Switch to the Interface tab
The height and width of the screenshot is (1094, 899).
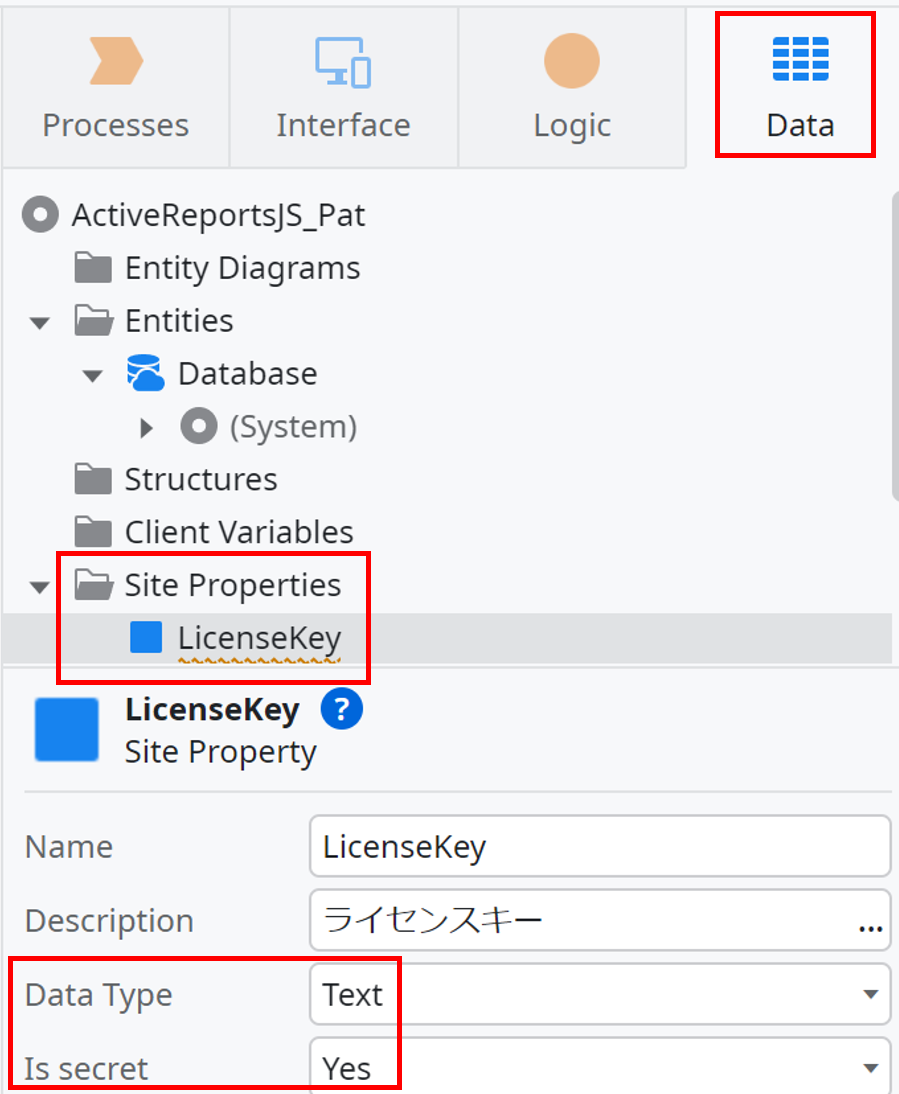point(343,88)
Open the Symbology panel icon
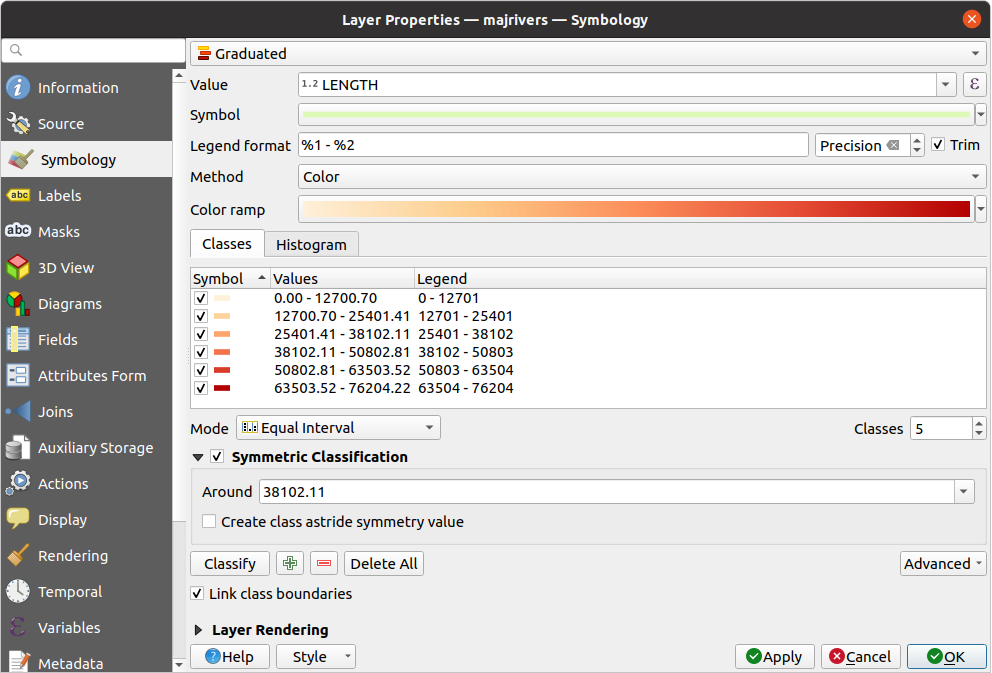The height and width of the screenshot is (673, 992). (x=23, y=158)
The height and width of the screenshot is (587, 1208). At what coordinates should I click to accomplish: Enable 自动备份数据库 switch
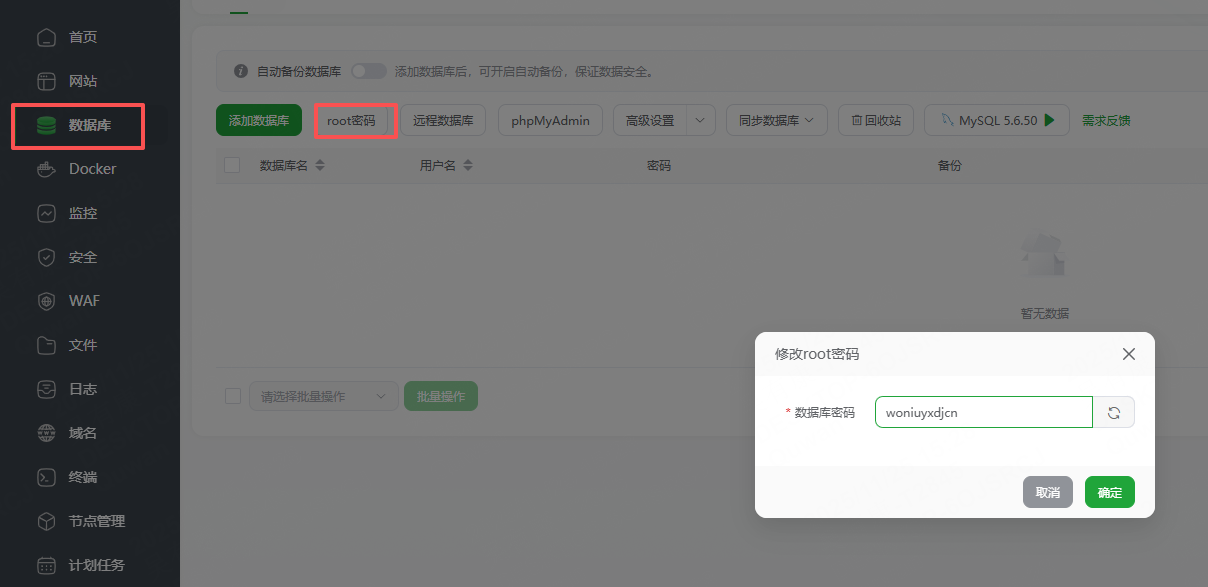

# [Goal of the exercise]
Write out the data above in full and exactly, but not the pictures.

# [Solution for this task]
Switch to the Interface tab
The height and width of the screenshot is (1094, 899).
point(343,88)
Open the Symbology panel icon
The height and width of the screenshot is (673, 992). (x=23, y=158)
The height and width of the screenshot is (587, 1208). At what coordinates should I click to accomplish: Enable 自动备份数据库 switch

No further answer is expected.